CRISPR-Cas9新進展

日期：2017-02-23 08:54:02

因在CRISPR-Cas9基因編輯技術方面獲得重大突破而聲名鵲起的Jennifer Doudna雖然在CRISPR專利案中暫時失利（CRISPR專利最新消息：張鋒贏了)，但研究組成果不斷，繼去年年底開發了兩套新型的CRISPR-Cas基因編輯系統，命名為CRISPR-CasX 和CRISPR-CasY之后，最近又在小鼠大腦中完成了有效的基因組編輯，為CRISPR-Cas9在神經細胞疾病中的應用再添一把火。

這項最新研究公布在2月13日的Nature Biotechnology雜志上。

Cas9是一種由RNA導向的DNA結合和切割蛋白，能用于多種生物中，進行基因和非編碼遺傳元件的編輯修飾。目前Cas9介導的基因組編輯技術已經被應用到了眼、耳、肝和肌肉相關疾病的治療中，但是組織特異性傳遞不理想依然是一個問題，這主要是因為幾方面的原因，如直接整合到基因組DNA上，由細菌Cas9蛋白在編輯細胞中的持續表達引起的免疫應答和脫靶編輯。

一種解決方法就是利用非遺傳編碼，預組裝和短壽命的Cas9核糖核蛋白（RNP）復合物，在最新這篇文章中，研究人員為了檢測體內Cas9 RNP的活性，首先對Ai9 tdTomato小鼠進行了改進，這種報告小鼠模型能提供位點特異性基因組編輯的高通量和定量序列讀取，這種位點特異性基因組能令基因修飾細胞中的紅色熒光蛋白獲得功能信號。

研究人員研發出了一種單導向sgRNA，他們將其稱為 sgRNAtdTom ，sgRNAtdTom能去除終止盒，激活細胞中的tdTomato表達。之后他們利用這種sgRNAtdTom RNP復合物對神經祖細胞（NPC）進行核轉染后，通過顯微鏡和流式細胞術分析，研究人員觀察到了一種RNP劑量依賴性激活，同時基因位點的NGS序列分析也表明Cas9 RNP誘導出現了插入或者缺失突變。

這些一系列的研究發現表明盡管tdTomato+細胞的數目低于報道過的RNP總基因編輯數量，但是tdTomato小鼠可以用于肉眼檢測Cas9 RNP基因組編輯，并且可以在體內觀察到編輯細胞。

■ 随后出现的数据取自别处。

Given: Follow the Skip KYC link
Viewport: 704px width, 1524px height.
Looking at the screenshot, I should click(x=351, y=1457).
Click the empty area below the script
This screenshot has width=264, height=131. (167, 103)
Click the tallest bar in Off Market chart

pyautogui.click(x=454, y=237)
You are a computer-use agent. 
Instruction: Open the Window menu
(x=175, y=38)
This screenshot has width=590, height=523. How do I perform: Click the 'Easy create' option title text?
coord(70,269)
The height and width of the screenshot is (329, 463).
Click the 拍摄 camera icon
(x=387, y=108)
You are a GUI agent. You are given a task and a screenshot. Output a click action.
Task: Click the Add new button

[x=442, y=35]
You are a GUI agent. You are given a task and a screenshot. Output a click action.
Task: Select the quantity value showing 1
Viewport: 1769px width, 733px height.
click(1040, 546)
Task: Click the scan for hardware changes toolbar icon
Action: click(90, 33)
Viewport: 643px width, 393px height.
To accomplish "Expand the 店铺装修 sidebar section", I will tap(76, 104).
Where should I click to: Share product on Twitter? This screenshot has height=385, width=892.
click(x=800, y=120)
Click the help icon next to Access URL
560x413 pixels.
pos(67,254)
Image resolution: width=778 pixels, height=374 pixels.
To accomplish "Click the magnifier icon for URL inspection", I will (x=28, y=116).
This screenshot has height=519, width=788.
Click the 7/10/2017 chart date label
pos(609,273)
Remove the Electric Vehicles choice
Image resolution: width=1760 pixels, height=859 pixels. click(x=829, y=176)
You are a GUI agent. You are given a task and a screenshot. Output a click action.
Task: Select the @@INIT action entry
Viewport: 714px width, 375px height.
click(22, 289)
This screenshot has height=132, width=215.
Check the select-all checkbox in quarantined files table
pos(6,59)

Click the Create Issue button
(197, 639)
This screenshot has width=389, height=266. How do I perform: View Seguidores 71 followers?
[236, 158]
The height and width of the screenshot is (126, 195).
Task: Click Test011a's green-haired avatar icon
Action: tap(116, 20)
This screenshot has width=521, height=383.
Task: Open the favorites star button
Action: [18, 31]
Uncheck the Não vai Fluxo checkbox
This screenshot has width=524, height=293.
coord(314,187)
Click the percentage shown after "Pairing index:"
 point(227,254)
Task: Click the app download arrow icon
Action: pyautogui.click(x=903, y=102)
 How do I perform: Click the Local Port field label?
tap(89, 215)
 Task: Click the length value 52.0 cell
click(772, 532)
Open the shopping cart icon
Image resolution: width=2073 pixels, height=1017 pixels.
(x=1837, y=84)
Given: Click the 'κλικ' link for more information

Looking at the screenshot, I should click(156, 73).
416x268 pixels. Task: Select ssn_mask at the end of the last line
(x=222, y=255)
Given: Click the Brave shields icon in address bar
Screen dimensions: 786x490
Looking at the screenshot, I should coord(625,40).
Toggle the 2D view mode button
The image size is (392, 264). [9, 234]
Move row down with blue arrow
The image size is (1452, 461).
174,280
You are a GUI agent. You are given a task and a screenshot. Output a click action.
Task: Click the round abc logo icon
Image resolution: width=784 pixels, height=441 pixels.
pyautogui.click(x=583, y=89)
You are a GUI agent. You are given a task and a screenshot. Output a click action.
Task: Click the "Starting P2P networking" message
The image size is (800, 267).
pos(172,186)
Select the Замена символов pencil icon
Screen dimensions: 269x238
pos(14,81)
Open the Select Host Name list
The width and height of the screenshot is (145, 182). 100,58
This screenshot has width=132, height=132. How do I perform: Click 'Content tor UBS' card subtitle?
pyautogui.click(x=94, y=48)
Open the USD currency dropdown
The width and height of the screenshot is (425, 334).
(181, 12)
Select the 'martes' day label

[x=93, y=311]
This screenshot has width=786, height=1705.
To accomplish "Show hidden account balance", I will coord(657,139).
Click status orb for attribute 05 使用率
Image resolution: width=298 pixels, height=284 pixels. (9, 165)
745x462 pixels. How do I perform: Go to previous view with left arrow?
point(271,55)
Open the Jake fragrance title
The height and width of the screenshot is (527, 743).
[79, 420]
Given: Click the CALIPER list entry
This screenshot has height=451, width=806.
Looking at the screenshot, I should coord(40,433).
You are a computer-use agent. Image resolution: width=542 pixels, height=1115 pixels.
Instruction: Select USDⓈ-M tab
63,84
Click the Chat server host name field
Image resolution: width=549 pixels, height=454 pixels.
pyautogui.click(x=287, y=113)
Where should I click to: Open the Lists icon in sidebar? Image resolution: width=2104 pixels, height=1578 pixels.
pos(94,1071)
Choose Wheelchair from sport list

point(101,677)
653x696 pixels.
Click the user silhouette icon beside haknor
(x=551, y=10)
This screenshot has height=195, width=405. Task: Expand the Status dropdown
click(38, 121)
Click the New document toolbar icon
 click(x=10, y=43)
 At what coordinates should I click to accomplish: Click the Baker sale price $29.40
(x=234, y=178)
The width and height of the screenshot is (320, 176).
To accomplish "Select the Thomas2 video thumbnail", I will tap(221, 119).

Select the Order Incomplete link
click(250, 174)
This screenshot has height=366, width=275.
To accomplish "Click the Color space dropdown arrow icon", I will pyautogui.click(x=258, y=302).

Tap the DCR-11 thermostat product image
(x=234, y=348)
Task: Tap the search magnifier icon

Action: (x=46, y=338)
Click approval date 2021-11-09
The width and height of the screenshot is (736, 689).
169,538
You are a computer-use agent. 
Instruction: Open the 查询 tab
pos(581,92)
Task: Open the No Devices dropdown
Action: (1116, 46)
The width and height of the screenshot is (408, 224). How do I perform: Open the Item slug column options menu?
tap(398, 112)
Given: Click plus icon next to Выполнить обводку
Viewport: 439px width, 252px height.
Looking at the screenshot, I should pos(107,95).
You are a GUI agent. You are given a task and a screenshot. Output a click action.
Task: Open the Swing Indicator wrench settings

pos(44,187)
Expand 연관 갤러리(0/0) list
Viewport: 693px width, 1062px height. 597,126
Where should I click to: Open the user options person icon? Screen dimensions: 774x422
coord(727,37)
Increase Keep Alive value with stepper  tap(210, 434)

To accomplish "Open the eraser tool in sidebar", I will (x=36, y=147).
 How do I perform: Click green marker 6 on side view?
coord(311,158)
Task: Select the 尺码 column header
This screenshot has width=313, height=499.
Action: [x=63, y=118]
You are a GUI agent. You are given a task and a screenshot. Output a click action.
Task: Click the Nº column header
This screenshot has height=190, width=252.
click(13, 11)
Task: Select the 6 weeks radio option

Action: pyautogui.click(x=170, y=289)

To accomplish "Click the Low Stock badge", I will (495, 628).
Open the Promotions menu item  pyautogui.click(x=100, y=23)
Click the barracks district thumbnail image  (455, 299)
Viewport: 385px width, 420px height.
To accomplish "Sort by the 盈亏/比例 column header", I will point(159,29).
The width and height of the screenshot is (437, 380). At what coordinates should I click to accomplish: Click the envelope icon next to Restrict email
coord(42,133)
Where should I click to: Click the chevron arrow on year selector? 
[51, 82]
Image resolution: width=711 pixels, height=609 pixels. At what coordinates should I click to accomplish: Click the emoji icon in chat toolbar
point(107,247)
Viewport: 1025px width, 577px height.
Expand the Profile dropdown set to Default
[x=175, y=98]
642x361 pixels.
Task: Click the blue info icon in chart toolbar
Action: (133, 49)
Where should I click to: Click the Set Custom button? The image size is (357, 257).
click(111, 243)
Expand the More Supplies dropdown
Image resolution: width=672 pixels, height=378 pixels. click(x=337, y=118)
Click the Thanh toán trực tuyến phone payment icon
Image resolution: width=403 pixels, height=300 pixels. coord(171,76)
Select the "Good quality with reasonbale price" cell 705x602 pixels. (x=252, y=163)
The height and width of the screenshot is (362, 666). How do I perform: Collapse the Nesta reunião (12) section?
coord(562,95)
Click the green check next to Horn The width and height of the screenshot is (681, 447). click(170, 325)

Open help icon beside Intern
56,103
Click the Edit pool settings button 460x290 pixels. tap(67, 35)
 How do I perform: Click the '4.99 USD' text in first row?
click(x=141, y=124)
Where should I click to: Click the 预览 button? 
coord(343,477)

通過這項研究，Doudna等人證實了在成體小鼠海馬，紋狀體和皮層中注射Cas9核糖核蛋白（RNP）復合物，能完成小鼠大腦的有絲分裂后神經元的基因編輯，而且多個SV40核定位序列的Cas9編輯能將體內神經元編輯的效率提高十倍。

作者表示，這些研究成果證明了Cas9 RNP介導的神經祖細胞基因組編輯可以用于體外，以及體內多個不同的大腦區域，雖然目前還不清楚4×NLS-Cas9-2×NLS RNP體內親神經性（neurotropism）的具體機制，但是這可以用于神經元特異性靶向。由此說明這一技術未來可以用于治療不同神經元的遺傳神經系統疾病，糾正或滅活大腦神經系統疾病的潛在遺傳因素。此外，研究也表明功能性Cas9 RNP可以以以非遺傳編碼方式，有效，精確和安全的遞送到成體動物大腦的神經元上，解決了前文提出的問題，有助于未來利用Cas9-RNP復合物治療神經性疾病，以及用于一般的組織特異性基因編輯。

Doudna致力于探討了CRISPR-Cas9在各方面的應用，此前她也曾在Cell上發表綜述，指出CRISPR-Cas9在醫療領域有著廣闊的前景，可以用來矯正致病突變，治療人類疾病。研究者們也在嘗試用這一技術操縱生態群體，比如根據毒力或者抗性基因殺死相應的細菌、快速改變種群性狀、控制入侵物種、改良主要農作物等等。這一技術將帶領生物學研究進入一個新的時代。